La nouvelle bâtonnière de l’Ordre des avocats de Port-au-Prince est une femme âgée de 62 ans. Me Marie Suzy Legros a étudié le Droit à la Faculté de Droit et des Sciences économiques de Port-au-Prince. Depuis une trentaine d’années, elle exerce le métier d’avocat et enseigne le droit à l’université et à l’Amical des juristes, une structure regroupant avocats, juges et étudiants en Droit, dont elle est membre.

Après l’assassinat du bâtonnier Monferrier Dorval en août dernier, Me Legros a assuré l’intérimat au sein du barreau. Le 9 octobre 2020, les avocats l’ont voté à l’unanimité pour continuer le mandat du bâtonnier Dorval qui doit prendre fin en septembre 2021. Me Marie Suzy Legros est la première femme élue à ce poste dans toute l’histoire des barreaux en Haïti.

Me Legros s’engage sur plusieurs fronts.  Quand elle n’est pas au tribunal ou dans son cabinet, la professionnelle œuvre dans l’enseignement. Elle se plaint qu’il y ait toujours beaucoup plus d’hommes dans les différentes séances de formations qu’elle a animées pour les femmes.

Après son mandat en tant que bâtonnière, Legros compte reprendre ses activités professionnelles en tant qu’avocate et formatrice.

Ayibopost : Pourquoi personne à part vous ne s’est présenté aux élections du bâtonnier pouvant poursuivre le mandat du Me Monferrier Dorval ?

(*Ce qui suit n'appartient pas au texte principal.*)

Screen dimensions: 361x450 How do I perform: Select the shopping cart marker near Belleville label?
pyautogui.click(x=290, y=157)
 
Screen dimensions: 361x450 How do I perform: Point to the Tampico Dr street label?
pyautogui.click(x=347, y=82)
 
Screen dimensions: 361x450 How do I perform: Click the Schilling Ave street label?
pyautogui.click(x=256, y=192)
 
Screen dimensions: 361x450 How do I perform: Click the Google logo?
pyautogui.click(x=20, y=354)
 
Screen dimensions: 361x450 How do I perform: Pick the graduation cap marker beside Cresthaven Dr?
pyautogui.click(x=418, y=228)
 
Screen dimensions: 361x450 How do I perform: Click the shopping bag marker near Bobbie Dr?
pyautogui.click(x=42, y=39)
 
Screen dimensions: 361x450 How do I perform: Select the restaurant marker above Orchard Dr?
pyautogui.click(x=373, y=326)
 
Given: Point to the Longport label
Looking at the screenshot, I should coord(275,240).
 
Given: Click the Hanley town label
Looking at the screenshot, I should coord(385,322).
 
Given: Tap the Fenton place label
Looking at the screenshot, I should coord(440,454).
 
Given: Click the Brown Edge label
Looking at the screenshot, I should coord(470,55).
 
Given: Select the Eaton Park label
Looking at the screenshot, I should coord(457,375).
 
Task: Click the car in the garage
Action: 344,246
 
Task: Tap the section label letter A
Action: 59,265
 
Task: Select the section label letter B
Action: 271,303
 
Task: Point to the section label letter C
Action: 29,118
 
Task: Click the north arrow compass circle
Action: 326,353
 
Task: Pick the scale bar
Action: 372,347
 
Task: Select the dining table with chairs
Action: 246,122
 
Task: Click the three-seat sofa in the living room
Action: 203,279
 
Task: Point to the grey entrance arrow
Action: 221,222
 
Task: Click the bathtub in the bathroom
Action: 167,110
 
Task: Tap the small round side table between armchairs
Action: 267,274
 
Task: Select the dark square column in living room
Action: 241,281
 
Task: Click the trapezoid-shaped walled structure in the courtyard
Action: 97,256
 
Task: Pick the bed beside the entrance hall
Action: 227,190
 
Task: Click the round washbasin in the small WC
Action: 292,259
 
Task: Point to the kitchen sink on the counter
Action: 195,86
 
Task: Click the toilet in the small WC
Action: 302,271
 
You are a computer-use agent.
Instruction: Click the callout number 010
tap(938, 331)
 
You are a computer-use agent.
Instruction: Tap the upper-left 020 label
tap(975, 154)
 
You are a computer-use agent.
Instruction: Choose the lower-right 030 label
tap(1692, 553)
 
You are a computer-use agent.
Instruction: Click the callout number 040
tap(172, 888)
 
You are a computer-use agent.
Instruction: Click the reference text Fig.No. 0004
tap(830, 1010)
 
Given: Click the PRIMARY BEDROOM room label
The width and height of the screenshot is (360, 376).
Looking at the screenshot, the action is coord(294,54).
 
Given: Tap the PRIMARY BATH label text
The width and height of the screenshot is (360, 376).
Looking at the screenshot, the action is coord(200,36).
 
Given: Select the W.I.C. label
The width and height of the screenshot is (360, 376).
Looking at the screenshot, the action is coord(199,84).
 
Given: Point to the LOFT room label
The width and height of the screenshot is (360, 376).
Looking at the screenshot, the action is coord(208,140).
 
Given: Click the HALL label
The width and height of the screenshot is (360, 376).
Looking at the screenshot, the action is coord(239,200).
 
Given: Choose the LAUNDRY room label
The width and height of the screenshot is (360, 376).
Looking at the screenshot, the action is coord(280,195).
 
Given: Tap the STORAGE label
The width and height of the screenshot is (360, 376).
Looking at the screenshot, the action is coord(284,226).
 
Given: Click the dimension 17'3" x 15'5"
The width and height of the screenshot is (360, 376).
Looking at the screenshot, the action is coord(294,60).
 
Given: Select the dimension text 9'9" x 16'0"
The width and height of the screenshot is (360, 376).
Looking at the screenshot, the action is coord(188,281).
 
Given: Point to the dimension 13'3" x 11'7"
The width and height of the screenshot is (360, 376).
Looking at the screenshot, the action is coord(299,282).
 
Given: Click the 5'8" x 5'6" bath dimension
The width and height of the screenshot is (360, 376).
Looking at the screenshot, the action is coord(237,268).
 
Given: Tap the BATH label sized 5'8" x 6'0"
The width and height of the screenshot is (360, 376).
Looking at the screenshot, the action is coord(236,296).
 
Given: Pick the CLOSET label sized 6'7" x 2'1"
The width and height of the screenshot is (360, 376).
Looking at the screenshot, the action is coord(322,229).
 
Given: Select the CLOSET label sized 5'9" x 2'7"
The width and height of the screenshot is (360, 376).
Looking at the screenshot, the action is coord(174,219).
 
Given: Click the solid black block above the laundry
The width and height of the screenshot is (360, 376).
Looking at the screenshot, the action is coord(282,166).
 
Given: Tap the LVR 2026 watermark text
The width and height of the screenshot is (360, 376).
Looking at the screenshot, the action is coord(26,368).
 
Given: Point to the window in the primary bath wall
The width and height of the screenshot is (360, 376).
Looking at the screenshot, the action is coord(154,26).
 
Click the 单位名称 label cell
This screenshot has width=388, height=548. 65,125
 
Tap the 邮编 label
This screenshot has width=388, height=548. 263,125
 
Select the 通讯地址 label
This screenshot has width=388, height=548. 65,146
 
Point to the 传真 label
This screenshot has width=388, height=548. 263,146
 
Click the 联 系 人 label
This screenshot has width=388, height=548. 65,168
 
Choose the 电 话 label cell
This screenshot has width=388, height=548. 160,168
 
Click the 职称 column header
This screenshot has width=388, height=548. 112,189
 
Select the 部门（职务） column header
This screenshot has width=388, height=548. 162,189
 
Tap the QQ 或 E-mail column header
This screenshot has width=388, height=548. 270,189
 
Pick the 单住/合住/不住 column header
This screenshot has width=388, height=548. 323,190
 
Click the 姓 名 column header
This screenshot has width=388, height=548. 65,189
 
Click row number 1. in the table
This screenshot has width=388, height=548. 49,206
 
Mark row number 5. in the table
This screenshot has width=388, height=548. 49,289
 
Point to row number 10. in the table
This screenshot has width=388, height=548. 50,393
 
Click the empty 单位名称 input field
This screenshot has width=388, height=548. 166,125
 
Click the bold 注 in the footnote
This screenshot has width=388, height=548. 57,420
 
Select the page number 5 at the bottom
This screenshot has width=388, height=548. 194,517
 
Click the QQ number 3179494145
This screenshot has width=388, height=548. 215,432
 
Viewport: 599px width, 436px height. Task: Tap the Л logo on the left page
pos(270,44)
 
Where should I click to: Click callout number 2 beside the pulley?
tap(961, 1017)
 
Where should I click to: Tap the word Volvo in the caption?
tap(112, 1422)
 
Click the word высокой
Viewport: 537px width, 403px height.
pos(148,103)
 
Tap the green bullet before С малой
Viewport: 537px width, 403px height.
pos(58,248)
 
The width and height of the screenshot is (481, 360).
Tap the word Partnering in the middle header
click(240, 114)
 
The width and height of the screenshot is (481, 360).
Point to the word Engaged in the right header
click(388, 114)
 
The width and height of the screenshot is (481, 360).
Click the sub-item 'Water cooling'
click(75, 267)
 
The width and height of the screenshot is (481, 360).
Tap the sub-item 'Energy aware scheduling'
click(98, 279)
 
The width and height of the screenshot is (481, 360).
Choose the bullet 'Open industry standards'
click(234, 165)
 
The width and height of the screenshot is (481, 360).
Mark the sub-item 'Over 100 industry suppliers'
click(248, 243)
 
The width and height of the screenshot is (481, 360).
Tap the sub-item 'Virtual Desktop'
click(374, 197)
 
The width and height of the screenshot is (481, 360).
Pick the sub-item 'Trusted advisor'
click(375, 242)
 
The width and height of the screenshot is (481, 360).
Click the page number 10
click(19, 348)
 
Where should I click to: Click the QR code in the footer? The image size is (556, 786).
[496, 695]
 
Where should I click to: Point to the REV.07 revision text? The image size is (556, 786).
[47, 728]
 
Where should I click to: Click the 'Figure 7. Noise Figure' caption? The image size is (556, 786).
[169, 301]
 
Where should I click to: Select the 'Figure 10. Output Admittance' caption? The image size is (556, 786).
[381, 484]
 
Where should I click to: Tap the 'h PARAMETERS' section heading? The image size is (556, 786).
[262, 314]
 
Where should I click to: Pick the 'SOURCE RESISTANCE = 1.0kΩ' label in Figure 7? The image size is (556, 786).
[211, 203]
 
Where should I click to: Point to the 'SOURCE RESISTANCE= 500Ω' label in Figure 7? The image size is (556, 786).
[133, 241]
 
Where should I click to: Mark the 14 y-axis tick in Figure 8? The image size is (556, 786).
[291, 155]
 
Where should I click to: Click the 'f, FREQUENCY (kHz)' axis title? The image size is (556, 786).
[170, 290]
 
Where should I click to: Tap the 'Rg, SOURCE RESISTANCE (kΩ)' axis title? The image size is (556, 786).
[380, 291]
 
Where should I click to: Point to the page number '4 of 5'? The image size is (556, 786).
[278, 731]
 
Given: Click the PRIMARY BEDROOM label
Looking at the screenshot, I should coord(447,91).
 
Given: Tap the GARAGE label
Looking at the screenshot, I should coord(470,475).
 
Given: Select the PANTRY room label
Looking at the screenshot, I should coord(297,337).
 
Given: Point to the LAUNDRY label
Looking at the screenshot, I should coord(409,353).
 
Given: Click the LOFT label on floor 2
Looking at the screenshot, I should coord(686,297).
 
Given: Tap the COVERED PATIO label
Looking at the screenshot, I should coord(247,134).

Il ne s’agissait pas d’une course pour remplacer le bâtonnier Dorval, on avait besoin d’un avocat pouvant poursuivre son mandat.

Je suis le membre le plus anciennement inscrit au conseil des avocats ayant été élu avec le bâtonnier le 6 février 2020. Quand je me suis présentée, les avocats ont tous été solidaires avec moi. Ils se sont réunis pour élire quelqu’un pouvant terminer le mandat du bâtonnier Dorval. Quand il y aura des élections pour élire un nouveau bâtonnier avec un nouveau programme, il y aura peut-être une compétition.

Certes vous allez poursuivre le mandat de Me Monferrier Dorval, mais qu’allez-vous apporter comme touche personnelle ?

Je préfère ne pas en parler maintenant. Je voudrais que le mandat puisse apporter quelque chose de positif au conseil. Nous avons pas mal de difficultés mais nous faisons de notre mieux pour continuer le mandat de Me Dorval. Nous avons déjà réalisé l’examen d’admission au barreau. Nous comptons continuer les séances de formation pour des praticiens et étudiants en Droit.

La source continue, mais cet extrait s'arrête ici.